=== What the exercise asks ===
After finding the line with "The image size is (1024, 438)." in the entries below, retype exactly each line from there through the line with "Viewport: 1212px width, 475px height.", including that final line.

Stored data entries:
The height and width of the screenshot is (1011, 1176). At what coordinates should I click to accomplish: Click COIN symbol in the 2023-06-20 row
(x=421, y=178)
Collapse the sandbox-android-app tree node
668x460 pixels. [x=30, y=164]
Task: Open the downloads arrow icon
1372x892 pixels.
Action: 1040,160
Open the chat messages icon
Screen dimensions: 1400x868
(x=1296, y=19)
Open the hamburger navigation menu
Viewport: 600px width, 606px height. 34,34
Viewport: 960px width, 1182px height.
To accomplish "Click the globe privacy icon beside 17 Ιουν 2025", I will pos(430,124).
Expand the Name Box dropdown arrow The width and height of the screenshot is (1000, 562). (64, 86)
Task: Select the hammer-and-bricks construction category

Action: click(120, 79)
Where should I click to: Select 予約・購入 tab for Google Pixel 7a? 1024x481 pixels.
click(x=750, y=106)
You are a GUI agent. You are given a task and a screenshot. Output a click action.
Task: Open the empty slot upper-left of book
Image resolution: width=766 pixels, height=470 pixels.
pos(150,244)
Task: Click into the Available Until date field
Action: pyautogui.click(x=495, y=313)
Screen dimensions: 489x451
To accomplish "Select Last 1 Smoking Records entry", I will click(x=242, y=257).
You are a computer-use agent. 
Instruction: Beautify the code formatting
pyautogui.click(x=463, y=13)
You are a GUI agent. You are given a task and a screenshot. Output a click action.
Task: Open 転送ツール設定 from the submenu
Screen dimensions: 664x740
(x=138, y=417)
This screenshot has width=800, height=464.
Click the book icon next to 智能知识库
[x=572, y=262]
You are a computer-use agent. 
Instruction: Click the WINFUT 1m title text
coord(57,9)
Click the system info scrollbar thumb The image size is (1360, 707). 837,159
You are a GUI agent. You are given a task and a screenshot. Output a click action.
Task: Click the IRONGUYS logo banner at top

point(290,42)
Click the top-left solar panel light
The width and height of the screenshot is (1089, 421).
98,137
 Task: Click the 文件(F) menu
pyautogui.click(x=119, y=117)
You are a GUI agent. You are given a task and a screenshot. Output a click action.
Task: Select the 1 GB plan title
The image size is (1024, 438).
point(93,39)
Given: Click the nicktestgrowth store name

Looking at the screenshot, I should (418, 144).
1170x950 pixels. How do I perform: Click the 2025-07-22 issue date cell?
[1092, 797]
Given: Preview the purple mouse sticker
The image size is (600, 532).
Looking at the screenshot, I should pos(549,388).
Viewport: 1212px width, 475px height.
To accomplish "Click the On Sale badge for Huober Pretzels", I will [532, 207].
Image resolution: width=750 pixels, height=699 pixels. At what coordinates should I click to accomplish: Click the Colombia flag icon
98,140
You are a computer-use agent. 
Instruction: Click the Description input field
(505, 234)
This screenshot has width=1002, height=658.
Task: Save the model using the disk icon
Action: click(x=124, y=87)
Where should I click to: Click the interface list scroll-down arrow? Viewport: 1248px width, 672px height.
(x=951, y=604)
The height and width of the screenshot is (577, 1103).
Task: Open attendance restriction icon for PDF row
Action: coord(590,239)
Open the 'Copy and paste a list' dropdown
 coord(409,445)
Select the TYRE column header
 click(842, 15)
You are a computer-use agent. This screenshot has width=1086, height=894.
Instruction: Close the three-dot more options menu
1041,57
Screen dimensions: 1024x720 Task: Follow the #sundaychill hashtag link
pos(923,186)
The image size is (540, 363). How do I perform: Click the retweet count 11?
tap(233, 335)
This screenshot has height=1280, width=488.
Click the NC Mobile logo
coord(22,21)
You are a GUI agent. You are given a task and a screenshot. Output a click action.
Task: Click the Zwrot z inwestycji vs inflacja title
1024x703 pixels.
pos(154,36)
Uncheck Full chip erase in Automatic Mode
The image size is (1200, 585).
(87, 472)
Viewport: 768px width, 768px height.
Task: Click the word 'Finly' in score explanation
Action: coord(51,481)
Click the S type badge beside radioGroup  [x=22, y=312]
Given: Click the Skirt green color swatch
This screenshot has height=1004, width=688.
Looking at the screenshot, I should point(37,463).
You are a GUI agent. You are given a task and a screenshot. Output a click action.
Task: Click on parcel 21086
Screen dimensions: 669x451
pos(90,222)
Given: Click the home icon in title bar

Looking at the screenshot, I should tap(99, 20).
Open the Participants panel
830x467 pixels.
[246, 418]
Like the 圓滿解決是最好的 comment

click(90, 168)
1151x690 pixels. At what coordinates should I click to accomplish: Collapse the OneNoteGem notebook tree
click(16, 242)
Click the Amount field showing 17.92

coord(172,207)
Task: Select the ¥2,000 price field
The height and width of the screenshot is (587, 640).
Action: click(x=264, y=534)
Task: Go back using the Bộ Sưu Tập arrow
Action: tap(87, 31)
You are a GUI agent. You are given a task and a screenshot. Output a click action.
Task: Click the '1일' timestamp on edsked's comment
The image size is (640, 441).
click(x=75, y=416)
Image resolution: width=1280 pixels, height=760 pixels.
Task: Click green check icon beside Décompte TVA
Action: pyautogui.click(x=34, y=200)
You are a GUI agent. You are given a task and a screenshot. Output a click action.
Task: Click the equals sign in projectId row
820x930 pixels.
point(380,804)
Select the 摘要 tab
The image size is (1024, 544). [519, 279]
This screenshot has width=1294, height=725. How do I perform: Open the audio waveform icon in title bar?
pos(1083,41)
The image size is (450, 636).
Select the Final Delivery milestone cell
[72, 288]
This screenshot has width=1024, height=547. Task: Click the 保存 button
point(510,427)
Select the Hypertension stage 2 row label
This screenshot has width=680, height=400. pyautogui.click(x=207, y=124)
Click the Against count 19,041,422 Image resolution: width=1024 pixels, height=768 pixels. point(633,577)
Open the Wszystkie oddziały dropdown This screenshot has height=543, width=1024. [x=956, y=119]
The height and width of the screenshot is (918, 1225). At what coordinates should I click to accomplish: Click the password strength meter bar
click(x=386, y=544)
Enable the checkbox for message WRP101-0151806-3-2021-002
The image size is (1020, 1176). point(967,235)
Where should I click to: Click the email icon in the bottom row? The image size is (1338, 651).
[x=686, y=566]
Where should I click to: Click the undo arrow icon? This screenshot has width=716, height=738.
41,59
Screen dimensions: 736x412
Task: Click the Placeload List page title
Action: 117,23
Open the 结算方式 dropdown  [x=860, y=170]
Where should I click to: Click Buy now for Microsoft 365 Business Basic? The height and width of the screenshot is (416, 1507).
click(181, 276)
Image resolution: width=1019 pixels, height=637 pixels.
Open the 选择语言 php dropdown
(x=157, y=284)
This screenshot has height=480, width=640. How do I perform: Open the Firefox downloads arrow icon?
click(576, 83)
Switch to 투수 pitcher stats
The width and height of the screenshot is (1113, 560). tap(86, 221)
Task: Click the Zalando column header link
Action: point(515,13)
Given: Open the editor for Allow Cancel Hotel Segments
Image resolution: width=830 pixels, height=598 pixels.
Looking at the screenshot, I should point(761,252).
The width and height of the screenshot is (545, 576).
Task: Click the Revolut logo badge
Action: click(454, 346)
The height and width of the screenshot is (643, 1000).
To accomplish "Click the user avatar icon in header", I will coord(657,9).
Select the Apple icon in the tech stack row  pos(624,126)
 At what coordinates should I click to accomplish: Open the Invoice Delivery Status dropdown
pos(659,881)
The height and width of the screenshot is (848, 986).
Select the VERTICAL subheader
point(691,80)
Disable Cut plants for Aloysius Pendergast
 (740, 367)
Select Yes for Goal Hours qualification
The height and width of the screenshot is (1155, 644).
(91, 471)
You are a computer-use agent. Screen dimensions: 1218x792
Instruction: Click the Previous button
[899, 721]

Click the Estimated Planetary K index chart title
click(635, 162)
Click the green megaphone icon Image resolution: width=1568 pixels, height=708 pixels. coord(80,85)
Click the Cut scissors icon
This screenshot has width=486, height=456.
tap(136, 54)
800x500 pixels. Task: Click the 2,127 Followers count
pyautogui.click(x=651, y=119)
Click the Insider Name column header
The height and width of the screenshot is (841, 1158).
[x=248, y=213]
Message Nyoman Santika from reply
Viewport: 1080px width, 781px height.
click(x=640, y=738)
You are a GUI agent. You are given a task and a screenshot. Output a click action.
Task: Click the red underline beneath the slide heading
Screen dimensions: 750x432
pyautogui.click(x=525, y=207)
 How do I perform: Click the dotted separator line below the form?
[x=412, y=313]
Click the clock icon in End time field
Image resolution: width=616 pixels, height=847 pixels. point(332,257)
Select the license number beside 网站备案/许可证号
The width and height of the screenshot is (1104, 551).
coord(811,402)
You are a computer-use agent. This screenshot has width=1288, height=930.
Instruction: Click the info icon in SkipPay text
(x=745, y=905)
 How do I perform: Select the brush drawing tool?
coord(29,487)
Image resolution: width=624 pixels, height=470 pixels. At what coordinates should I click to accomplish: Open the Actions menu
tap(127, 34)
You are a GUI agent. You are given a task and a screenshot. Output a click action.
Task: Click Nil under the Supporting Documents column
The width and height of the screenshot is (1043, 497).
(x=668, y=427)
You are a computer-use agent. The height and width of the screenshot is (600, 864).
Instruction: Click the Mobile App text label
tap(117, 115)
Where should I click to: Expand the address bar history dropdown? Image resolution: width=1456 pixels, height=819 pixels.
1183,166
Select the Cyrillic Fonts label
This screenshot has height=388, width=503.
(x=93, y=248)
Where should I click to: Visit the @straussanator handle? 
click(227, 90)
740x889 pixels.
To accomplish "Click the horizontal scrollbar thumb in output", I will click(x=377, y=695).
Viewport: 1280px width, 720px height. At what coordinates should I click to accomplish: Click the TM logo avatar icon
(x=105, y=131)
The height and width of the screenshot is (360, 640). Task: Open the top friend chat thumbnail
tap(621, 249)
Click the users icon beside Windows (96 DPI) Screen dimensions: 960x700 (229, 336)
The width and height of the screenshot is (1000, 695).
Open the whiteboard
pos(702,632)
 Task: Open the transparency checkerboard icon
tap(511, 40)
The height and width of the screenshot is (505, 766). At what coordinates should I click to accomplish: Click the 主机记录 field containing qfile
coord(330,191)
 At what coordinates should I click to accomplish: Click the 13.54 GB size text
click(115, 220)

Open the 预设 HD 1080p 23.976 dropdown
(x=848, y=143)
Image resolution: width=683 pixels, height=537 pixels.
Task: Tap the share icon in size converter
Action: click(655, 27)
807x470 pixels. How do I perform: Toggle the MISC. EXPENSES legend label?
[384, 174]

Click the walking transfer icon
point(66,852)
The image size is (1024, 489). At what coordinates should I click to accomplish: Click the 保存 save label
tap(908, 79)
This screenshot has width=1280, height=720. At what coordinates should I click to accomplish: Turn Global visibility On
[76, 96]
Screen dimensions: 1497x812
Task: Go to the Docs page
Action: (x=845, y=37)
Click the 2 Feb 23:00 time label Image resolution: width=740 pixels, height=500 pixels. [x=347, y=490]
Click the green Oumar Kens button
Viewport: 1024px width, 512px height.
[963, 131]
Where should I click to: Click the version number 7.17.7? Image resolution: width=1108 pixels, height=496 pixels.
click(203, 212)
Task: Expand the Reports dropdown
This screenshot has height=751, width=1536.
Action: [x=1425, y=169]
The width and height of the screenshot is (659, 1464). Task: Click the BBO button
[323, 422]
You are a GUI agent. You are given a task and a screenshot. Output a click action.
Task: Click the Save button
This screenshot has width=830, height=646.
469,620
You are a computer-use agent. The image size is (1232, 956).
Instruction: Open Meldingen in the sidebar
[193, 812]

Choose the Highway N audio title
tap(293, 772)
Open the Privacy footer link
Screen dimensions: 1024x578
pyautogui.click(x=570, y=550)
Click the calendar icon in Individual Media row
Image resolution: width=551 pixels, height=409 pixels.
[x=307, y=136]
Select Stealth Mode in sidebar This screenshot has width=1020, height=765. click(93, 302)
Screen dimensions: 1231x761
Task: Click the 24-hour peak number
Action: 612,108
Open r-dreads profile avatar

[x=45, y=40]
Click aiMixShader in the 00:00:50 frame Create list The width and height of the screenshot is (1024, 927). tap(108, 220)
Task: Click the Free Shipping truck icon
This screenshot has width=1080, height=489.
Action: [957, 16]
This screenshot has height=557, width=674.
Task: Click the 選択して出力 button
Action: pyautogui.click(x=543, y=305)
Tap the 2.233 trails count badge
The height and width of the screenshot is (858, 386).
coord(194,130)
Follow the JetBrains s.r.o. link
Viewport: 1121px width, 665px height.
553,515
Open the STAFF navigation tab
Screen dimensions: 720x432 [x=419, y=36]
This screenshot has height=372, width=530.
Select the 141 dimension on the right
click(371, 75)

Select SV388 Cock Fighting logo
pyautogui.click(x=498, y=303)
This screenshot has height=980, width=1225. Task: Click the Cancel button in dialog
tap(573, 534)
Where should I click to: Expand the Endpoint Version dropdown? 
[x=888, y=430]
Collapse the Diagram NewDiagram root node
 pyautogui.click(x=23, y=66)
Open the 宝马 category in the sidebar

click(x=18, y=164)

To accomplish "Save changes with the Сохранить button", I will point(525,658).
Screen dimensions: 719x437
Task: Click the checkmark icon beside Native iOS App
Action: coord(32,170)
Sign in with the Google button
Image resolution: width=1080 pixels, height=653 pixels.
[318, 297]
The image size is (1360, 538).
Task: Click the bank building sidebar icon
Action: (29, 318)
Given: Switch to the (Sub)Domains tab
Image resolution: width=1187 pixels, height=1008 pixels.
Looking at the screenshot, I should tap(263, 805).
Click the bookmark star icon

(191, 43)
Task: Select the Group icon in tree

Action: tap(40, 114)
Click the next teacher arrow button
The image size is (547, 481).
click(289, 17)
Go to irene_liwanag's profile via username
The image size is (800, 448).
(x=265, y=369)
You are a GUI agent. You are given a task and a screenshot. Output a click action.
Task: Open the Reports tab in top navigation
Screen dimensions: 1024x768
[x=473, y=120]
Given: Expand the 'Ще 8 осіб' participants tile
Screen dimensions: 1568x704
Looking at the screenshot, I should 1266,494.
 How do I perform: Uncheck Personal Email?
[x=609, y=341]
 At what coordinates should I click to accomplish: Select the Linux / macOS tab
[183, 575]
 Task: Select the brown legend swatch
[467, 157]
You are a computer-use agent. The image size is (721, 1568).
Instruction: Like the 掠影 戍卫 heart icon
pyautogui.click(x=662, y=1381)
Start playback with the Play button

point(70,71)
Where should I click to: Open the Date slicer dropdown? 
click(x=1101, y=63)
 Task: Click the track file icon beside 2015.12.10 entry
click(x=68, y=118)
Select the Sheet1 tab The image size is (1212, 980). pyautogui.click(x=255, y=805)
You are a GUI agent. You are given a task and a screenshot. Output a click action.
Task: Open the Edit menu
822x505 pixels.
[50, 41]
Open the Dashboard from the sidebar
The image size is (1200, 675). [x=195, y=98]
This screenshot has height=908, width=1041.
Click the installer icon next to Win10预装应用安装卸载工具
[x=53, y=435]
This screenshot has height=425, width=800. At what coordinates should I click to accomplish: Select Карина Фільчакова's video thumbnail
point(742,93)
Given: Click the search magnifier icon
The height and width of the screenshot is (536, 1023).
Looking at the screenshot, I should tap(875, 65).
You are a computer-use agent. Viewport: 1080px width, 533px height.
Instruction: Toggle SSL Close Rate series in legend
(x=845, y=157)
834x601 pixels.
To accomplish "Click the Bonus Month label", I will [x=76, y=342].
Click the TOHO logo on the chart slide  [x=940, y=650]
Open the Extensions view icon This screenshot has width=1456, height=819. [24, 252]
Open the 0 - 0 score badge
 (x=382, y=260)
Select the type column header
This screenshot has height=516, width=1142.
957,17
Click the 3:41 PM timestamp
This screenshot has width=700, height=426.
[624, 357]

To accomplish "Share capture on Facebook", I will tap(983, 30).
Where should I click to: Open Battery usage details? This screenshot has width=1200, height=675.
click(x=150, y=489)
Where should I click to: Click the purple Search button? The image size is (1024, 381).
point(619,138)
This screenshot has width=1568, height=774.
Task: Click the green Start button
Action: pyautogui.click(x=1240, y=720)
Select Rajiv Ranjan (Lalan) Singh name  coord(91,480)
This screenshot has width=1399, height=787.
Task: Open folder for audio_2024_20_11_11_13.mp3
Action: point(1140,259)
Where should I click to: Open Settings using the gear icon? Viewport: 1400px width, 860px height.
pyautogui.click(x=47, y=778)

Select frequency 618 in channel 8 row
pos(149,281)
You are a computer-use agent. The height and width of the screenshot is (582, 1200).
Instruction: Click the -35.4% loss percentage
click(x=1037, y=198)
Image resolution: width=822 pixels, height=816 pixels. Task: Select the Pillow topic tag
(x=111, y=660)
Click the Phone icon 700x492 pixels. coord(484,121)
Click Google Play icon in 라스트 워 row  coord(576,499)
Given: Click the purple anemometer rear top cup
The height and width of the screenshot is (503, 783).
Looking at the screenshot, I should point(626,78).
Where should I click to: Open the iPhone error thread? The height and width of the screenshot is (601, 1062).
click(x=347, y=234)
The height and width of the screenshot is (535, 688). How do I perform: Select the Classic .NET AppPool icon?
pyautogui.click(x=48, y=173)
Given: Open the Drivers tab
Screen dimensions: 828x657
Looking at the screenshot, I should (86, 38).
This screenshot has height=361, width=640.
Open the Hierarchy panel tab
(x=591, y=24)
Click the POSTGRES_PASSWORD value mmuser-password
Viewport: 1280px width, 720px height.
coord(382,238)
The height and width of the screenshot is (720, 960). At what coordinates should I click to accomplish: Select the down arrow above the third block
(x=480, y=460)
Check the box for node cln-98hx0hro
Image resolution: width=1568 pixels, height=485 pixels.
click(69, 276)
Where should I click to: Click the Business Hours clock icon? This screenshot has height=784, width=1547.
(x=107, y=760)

=== Solution for this task ===
The image size is (1024, 438).
point(93,39)
Given: Click the nicktestgrowth store name

Looking at the screenshot, I should (418, 144).
1170x950 pixels. How do I perform: Click the 2025-07-22 issue date cell?
[1092, 797]
Given: Preview the purple mouse sticker
The image size is (600, 532).
Looking at the screenshot, I should pos(549,388).
Viewport: 1212px width, 475px height.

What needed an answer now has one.